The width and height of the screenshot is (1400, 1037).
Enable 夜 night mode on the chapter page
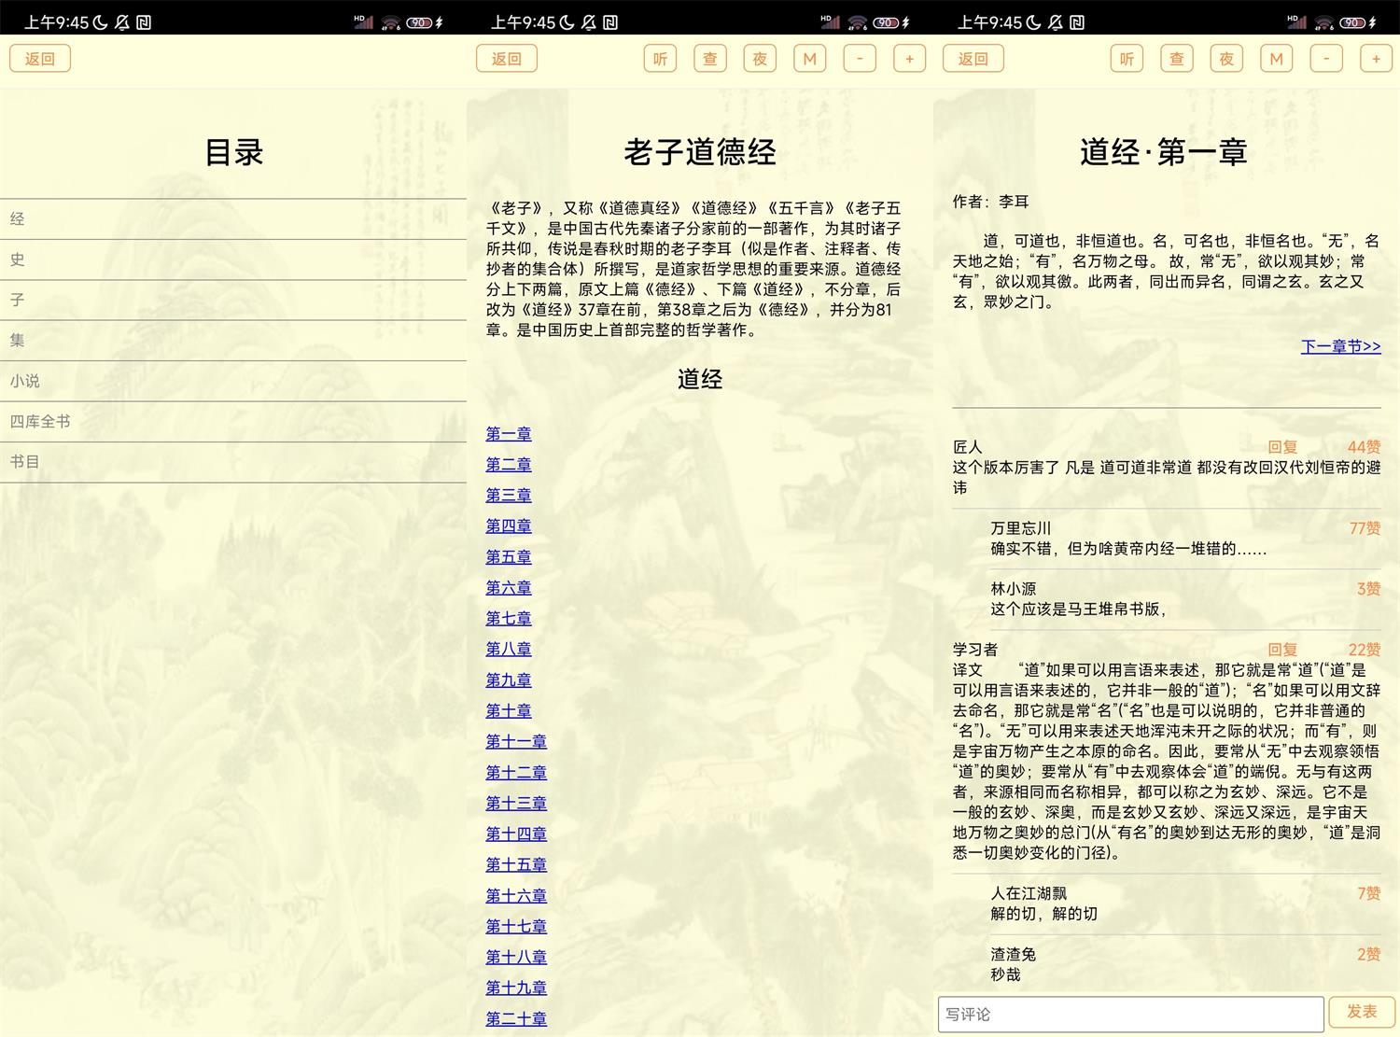pos(1225,58)
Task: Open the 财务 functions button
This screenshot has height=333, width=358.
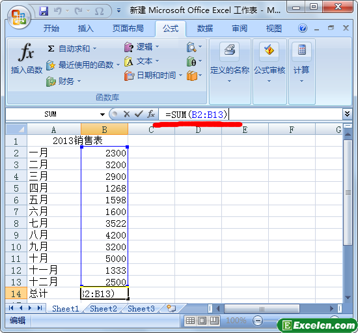Action: tap(63, 81)
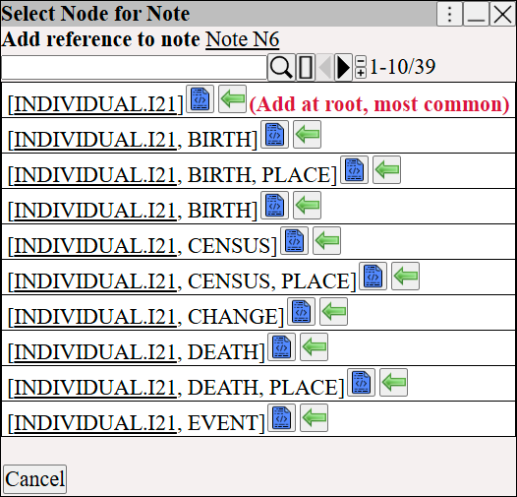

· · · · · · ·

### Description of the task
An exact transcription of the listing is required, and it must contain no pictures.

### Problem solution
The width and height of the screenshot is (1400, 1037).
Enable 夜 night mode on the chapter page
pos(1225,58)
Task: Open the 财务 functions button
This screenshot has height=333, width=358.
Action: tap(63, 81)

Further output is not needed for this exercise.